The year was 365 days long, 366 in leap years, which I set as Year Three and every fourth year after that, so that a Gregorian leap day would always fall in a Space Age leap year. The leap day in the Space Age calendar was, however, to be the last day of the year (so a numerical enumeration of days in the year would never be thrown off). Over longer time periods, the calendar would be adjusted by omitting the leap day every 128 years.

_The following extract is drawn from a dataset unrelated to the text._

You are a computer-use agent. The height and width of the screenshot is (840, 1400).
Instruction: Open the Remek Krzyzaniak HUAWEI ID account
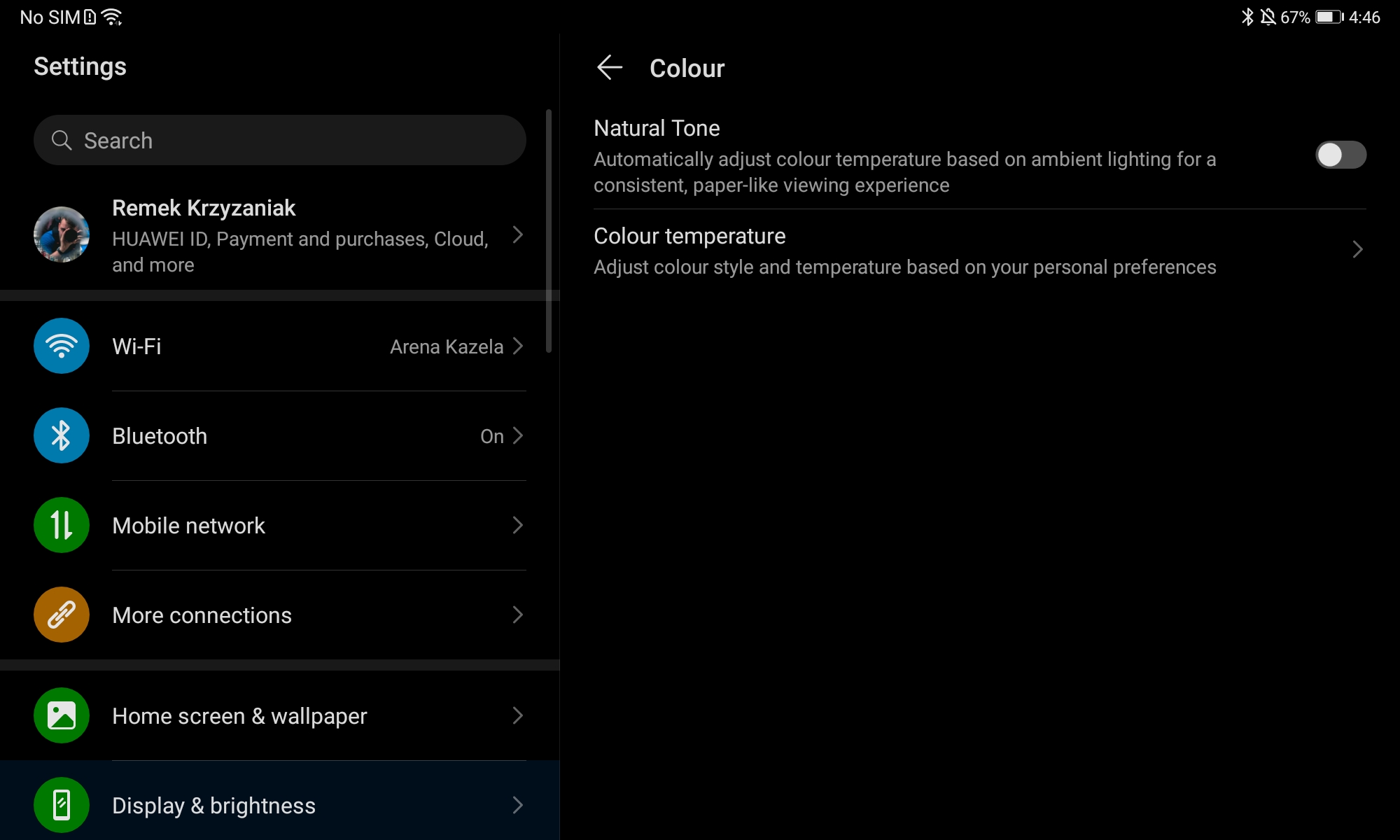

I didn't have any clear ideas about weekdays; one thought was to name them after planets (the original inspiration for our weekday names, but in ancient cosmology). There are more planet-names than days in a week, but I suppose in a Space-Age calendar the week wouldn't have to be seven days long. An even bigger problem is that right now we don't know how many planets there are going to be at the end of the year (except that it probably won't be nine)!
Each month was to consist of 30 days, with 5 "extra" days at the end of the year (6 in leap years). The last 5 days were to have their own names, which I thought might be of notable scientists who were instrumental in the dawning of the Space Age: perhaps Tsiolkovsky, Oberth, Goddard and I don't know who else -- von Braun and Korolev come to mind, but those choices might be more questionable than the first three.
The months in a non-leap year would correspond to the following days of the Gregorian calendar:
1 - October 4 - November 2
2 - November 3- December 2
3 - December 3 - January 1
4 - January 2 - January 31
5 - February 1 - March 2
6 - March 3 - April 1
7 - April 2- May 1
8 - May 2 - May 31
9 - June 1 - June 30
10 - July 1 - July 30
11 - July 31 - August 29
12 - August 30 - September 28
Last 5 days: September 29 - October 3
My naming concept for the months was that each month was to be named for a program which had had a significant event occur in it. So Month 1 would, of course, be Sputnik, and Month 10 (containing July 20, the day of the lunar landing) would be Apollo. But this is where I need some help: what, so far, are the twelve most important events of the Space Age? I'd like to include events from both manned and unmanned spaceflight.